La ricerca di un’editoria digitale effettivamente indipendente ha compiuto d’altra parte grandi passi avanti negli ultimi tempi, secondo Tombolini. “Il DRM è quasi finito perché è già durato fin troppo, e man mano che aumentano autori ed editori consapevoli, man mano che il selfpublishing acquisisce peso, man mano che operatori si danno da fare col digitale perché funzioni e non per boicottarlo velleitariamente, ebbene, la dannosità dei DRM verrà sempre più in chiaro, fino ad essere pretesa dagli utenti. Posso testimoniarlo con dati di prima mano: STEALTH, la nostra piattaforma di distribuzione, distribuisce in Italia più di un titolo ogni tre disponibili in commercio (il 36% dei titoli), e il 65% degli editori attivi nel digitale. Ebbene, i titoli su cui i nostri editori decidono di apporre i DRM si contano sulle dita di due mani, probabilmente una decina su oltre 18mila titoli italiani distribuiti. E su nessuno dei 1500 titoli sin qui distribuiti da Narcissus.me”. A noi rimane una domanda: sul serio chi vende eBook vende libri? O non vende piuttosto – ci chiediamo – qualcosa di simile a “esperienze di lettura digitale”, tanto più nel caso di Amazon che si prende persino la libertà di poter cancellare, se lo ritiene necessario, i titoli già acquistati dagli utenti sui propri Kindle? “Mah, per me vendere libri”, risponde Tombolini “tanto più se digitali e slegati dall’oggetto fisico che può servire anche da accessorio di arredo, ha sempre significato vendere esperienze di lettura, per Amazon come per tutti.
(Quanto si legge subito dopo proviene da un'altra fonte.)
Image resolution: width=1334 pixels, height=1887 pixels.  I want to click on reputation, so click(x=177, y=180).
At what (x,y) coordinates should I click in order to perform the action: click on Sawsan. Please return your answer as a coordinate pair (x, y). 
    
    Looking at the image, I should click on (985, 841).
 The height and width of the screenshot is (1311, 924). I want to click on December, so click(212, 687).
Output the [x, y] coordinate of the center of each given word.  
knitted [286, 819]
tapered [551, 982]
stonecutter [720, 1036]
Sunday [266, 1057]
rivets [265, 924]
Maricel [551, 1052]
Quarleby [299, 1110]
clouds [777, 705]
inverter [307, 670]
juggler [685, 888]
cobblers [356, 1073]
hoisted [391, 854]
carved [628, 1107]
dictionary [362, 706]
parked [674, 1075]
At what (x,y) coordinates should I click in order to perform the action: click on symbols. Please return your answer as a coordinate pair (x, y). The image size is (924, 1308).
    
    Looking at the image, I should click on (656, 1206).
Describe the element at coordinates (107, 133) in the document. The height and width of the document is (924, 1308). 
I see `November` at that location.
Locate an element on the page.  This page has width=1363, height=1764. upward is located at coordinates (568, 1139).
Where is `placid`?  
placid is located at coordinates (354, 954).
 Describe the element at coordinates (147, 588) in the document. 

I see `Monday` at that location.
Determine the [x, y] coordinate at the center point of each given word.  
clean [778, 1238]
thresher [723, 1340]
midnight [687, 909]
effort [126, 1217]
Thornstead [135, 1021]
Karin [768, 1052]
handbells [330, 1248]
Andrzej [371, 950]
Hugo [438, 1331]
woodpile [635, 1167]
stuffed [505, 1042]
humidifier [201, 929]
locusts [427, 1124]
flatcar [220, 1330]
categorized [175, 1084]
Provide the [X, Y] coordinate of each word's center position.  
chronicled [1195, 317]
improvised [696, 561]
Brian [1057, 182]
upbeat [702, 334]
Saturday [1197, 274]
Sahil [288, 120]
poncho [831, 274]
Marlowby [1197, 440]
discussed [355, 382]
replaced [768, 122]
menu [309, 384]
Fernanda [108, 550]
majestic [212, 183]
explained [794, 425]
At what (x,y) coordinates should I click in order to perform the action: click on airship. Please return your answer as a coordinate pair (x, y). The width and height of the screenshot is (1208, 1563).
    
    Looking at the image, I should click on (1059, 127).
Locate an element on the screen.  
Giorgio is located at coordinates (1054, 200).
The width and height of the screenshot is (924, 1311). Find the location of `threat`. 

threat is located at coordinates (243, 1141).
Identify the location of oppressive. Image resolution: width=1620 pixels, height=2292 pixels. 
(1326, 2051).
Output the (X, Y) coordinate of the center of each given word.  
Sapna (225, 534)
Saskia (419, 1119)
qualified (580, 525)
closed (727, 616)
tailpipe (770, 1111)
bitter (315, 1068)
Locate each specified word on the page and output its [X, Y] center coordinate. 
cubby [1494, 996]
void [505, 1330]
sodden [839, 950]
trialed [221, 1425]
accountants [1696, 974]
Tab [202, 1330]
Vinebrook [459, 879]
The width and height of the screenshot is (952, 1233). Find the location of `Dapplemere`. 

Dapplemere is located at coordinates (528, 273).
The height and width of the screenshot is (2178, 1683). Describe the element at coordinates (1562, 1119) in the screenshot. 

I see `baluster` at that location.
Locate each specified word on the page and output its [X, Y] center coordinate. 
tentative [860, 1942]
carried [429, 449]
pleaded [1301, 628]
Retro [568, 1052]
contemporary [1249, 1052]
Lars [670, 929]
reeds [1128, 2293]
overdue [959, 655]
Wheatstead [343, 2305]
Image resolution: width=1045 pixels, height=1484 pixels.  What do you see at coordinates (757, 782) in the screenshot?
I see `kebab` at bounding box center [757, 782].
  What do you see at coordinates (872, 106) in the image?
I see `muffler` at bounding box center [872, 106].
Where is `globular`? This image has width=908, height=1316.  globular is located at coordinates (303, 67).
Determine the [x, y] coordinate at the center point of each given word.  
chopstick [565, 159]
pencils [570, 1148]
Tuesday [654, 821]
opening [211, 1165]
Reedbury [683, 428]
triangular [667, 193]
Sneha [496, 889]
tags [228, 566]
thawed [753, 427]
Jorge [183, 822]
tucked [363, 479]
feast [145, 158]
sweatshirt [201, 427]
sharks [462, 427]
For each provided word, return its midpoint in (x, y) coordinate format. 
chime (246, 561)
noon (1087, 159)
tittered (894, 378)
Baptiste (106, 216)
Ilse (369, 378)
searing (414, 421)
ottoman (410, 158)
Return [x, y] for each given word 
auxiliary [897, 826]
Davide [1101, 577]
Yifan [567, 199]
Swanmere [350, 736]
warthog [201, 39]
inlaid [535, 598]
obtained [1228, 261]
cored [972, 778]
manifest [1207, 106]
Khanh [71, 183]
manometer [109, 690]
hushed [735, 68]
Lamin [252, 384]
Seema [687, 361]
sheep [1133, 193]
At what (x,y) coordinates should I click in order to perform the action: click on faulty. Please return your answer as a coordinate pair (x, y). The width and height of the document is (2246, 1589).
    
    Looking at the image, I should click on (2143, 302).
Amazon è per ora più avanti di altri perché ha scommesso e investito pesantemente e prima di altri nella transizione al digitale del libro e della lettura. Ma il futuro, e io ritengo non così lontano, sarà necessariamente aperto e interoperabile: potrò comprare ebook da qualsiasi store e leggere quel che ho comprato su qualsiasi device con una molteplicità di applicazioni disponibili, come è naturale che sia. Sarà in quel momento che Amazon sarà costretta a rinunciare al formato proprietario, e ad entrare in competizione “alla pari” con altri. Questo va fatto: un gran lavoro per creare un ecosistema di lettura alternativo a Kindle basato su standard aperti e interoperabili, e modelli di vendita dei libri, online e non, nuovi e creativi. I piagnistei, le recriminazioni, le vittimistiche richieste di “protezione” e sostegno da parte dello stato non servono a nulla, se non a bruciare risorse (creative e finanziarie) inutilmente”.